Votive Picture
Picture of the Virgin Mary painted in
gratitude for the victories near Temeswar (Surrender of the
fortress on 14 October 1716) and Belgrade (16 August 1717).
Liberation of Temeswar: 1716; Anonymous,
about 1720. Pen with India Ink und brush with body colours on
parchment, 82x59 cm. The parchment is mounted on wood; profiled
wooden frame: mid-eighteenth century.
Based on the five lines of inscription, a 66
year old priest from Verona painted this picture on parchment in
two years of hard work, as an everlasting remembrance of Maria’s
help. He is asking all angels to petition Jesus and his most
holy mother Mary, the queen of heaven and author of the
victories near Temeswar and Belgrade, on behalf of himself, for
the archdukes and for the wellbeing of the ruler. He mentions
especially that a miraculous fog facilitated the victory near
Belgrade.
Both events are indicated in the lower third
of the painting, the minaret-dominated city of Temeswar with its
fortifications on the Bega, and above it, separated by the blue
horizon, the battle of Belgrade. On the left one recognizes the
Danube Bridge and the imperial encampment in front of the
fortress Belgrade.

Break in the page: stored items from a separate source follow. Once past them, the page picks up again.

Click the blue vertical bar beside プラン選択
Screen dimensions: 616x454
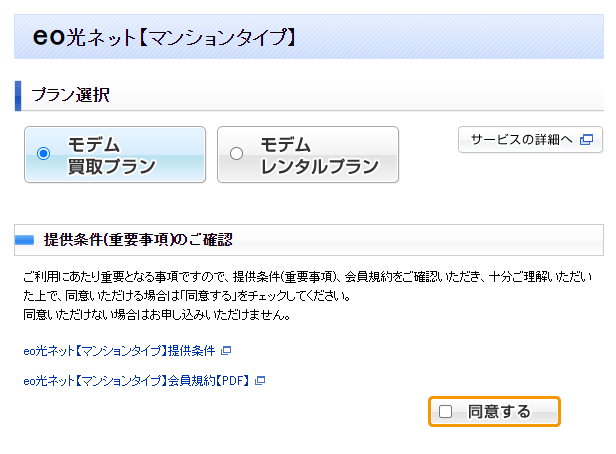[18, 96]
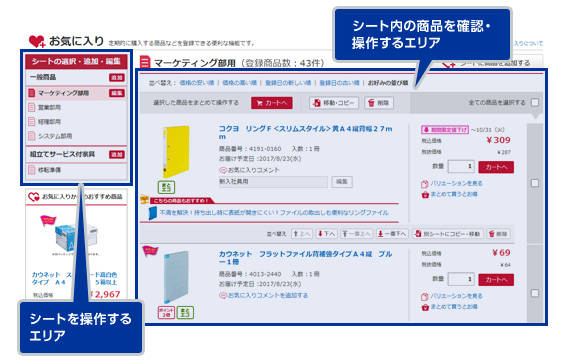This screenshot has width=568, height=362.
Task: Check the yellow Kokuyo ring file checkbox
Action: tap(535, 183)
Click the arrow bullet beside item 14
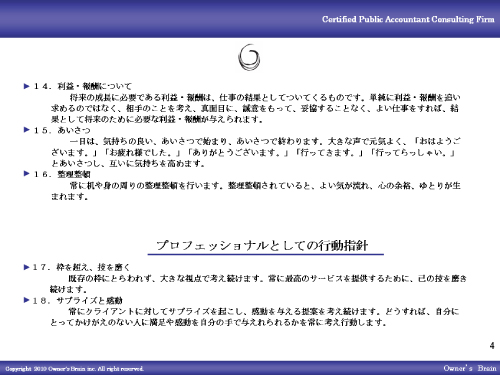 tap(27, 86)
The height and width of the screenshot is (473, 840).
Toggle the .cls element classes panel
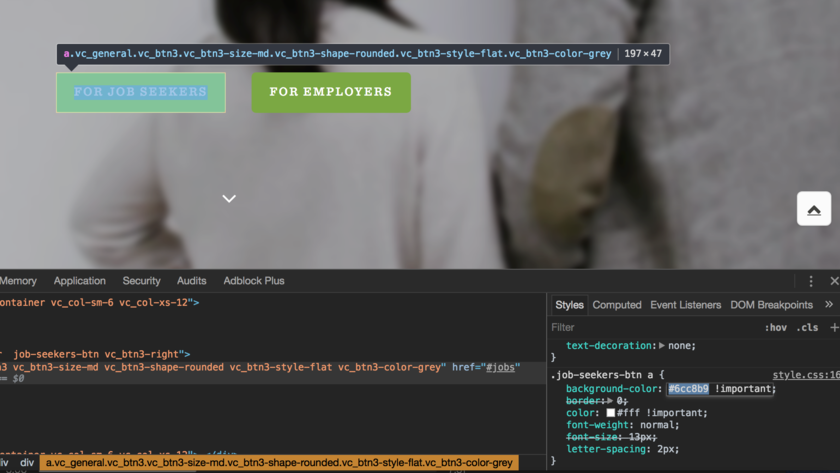tap(807, 327)
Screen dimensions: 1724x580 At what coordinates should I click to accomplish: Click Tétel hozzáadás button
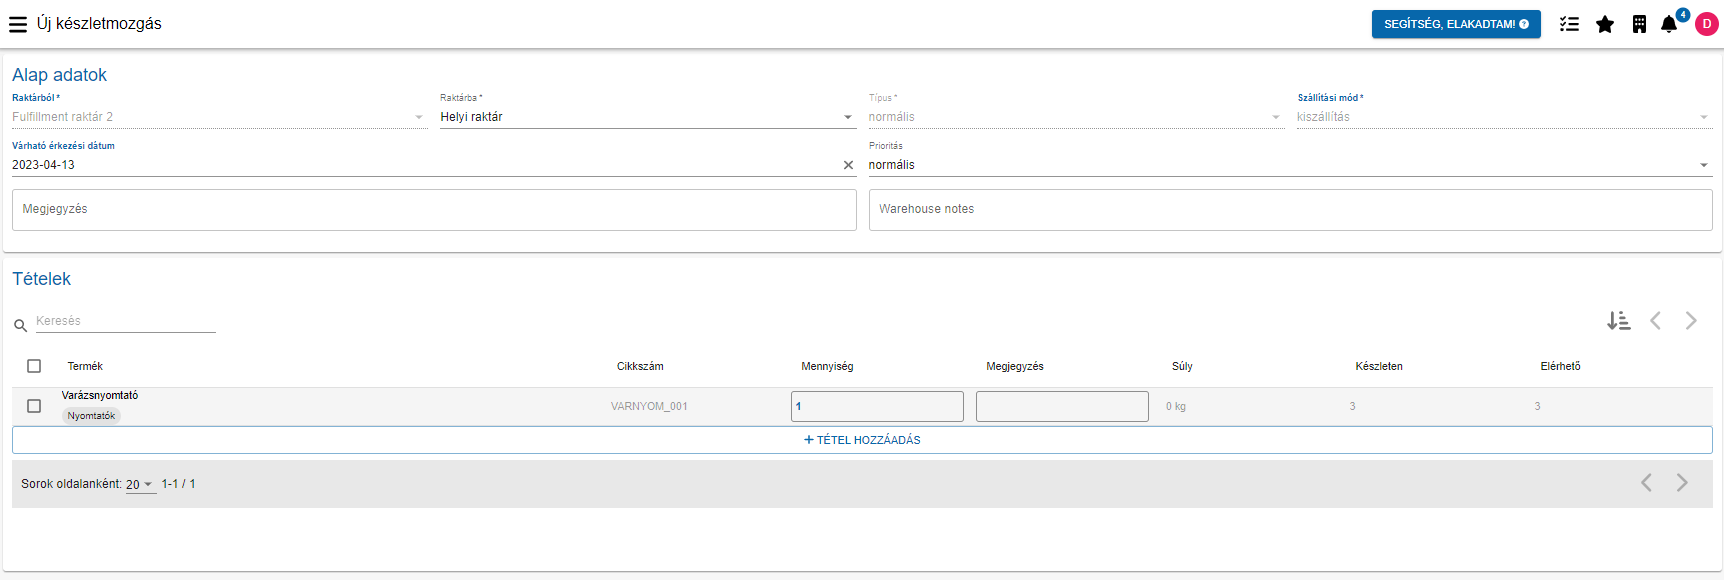[x=862, y=440]
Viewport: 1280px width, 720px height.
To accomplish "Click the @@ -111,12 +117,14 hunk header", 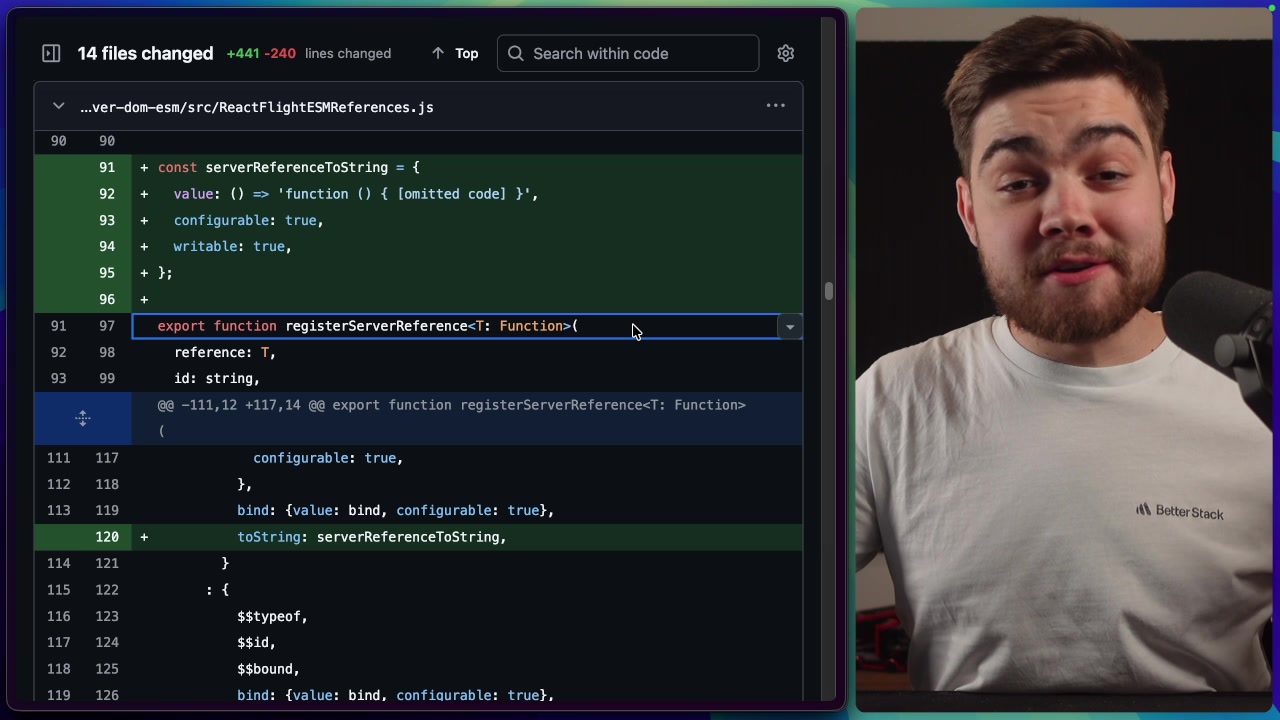I will coord(450,405).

Columns of troops are just spreading out open
the battle under clouds of fog, while to the right, on the
Turkish side, there is much agitation.
This historic event actually fades into the
background, as the fog emerging on the left becomes a light
cloud, from which many heads of winged angels separate and in
front of which appears Mary with the Child. As Princess of
Heaven she is depicted with crown, sceptre, and blue,
star-studded, ermine-lined coat. Her head is surrounded by a
wreath of twelve stars. She is also the large sign in the sky
according to the secret revelation (Rev.12,1). Like the
Immaculata in uncounted baroque paintings, she is standing on
the globe entwined by snakes and places one foot on the moon
(Rev. 12,1; At the same time an allusion to the victory over the
Turkish half moon), and the other foot on sepent of paradise,
which holds the apple of Adam in its mouth.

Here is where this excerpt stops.